With the cyber-attacks in 2017 and changes to data privacy legislation, IT security will be a major concern for companies in 2018. Here are five key trends identified by Deloitte in a new report called “Cyber Issues in 2018.”
A Deloitte study (in French) published in January 2018 attempts to show the hidden part of the iceberg where cyber-security is concerned by highlighting five key trends for the coming year. The report is based on interviews conducted at the end of 2017 with the business line, IT and cybersecurity managers of 403 companies.
1 – Cyber-attacks are on the rise
The Deloitte survey reveals that 71% of companies interviewed said they are increasingly under attack from cyber-crime.
In order to combat these more effectively, 75% of companies have implemented new security measures. The top four measures are staff training and awareness (56%), putting in place a new organisation by appointing a Chief Information Security Officer (CISO) or Data Protection Officer (DPO), etc (35%), applying a new access rights policy, (31%), and data encryption (16%).
2 – Cyber-insurance
Only 24% of respondent companies have taken out insurance against cyber-security. And yet, warns Deloitte, the proliferation of cyber-attacks means companies should adopt new approach to cyber-security. They recommend a cyber-security policy based on two approaches: anticipating attacks to ensure business continuity, and choosing a cyber-insurance policy.
The differnet risk coverage options currently available are for loss of personal data (42%), intellectual property protection (32%), viruses and ransomwares (24%), the company’s brand image (20%) and security incidents (15%).
3 – Human error
63% of cyber-security issues are caused by an employee: an organisation’s IT system is thus vulnerable to the malevolent or accidental acts of its staff. Other sources of incidents are suppliers and partners (15%) and former employees (12%), (the remaining 10% come under “other”).
Companies are thus encouraged to increase awareness of security issues among their staff. They could also limit access rights to the IT system. Either way, any such policy requires input from Management to define roles and responsibilities and organise training.
4 – Cyber-security technologies
Cloud and SaaS-based security services, using data for monitoring and strong authentication for access to sensitive applications are the three main technologies identified by Deloitte.

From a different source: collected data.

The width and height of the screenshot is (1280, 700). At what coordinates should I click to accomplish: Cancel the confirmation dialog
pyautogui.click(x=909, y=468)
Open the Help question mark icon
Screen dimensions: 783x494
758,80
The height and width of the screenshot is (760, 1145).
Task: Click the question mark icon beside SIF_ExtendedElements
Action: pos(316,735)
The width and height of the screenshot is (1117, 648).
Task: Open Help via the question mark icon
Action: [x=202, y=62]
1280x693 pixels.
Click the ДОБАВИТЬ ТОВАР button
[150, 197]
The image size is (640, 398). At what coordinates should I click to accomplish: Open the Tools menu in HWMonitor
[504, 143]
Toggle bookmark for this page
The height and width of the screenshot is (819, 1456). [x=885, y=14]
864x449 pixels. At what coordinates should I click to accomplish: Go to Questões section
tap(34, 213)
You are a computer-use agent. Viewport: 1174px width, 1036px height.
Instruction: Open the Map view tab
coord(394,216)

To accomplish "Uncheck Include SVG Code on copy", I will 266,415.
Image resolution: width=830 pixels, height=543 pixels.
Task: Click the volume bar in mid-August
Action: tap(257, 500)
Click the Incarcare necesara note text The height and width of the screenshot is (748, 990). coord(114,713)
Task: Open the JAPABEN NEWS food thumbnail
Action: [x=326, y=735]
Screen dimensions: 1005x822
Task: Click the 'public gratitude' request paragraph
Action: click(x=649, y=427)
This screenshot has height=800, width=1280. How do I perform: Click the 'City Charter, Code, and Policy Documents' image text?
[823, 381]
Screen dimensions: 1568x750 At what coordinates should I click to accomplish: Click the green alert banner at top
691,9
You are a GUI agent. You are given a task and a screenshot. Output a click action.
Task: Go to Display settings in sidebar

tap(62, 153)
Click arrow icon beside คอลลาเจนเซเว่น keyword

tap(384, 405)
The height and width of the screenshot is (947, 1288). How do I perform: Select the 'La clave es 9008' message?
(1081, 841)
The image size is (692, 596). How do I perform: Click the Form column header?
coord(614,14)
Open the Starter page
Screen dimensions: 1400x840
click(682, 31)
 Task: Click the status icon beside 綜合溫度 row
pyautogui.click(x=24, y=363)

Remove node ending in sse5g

Cloud providers are thus offering more security and data protection guarantees. Cloud architectures also offer substantial data storage and processing capabilities, which is essential for handling security events.
And as passwords are no longer enough, alternative log-in methods for critical applications and data are being used. For 31% of the companies interviewed, using a second authentication method (SMS, biometrics, etc.) for employees or third parties (suppliers, clients) is a way of significantly reducing the risk of fraud, whilst improving the user experience.
5 – New regulations
The implementation of stricter legislation for personal data protection, most notably GDPR, has forced companies to adapt and plan ahead.
The main regulations coming into force in 2018 are:
- GDPR (General Data Protection Regulation), which comes into force in Europe in May this year, forces organisations to ask for people’s consent with respect to using their data. According to the Deloitte survey, 91% of respondent companies have already taken steps to ensure GDPR compliance.
- PSD 2 (Payment Services Directive), which came into force in Europe on 13th January 2018, sets down the rules governing the new players in the payment market (FinTechs). Information gathering and payment are now subject to specific security measures (API security, strong authentication, etc.).
- The SWIFT security programme, which has been in force since January 2018, includes a set of mandatory security standards for members of the network. Each SWIFT member must from now on submit self-attestation data on the three key requirements of the programme (‘Secure your Environment’, ‘Know and Limit Access’, and ‘Detect and Respond’).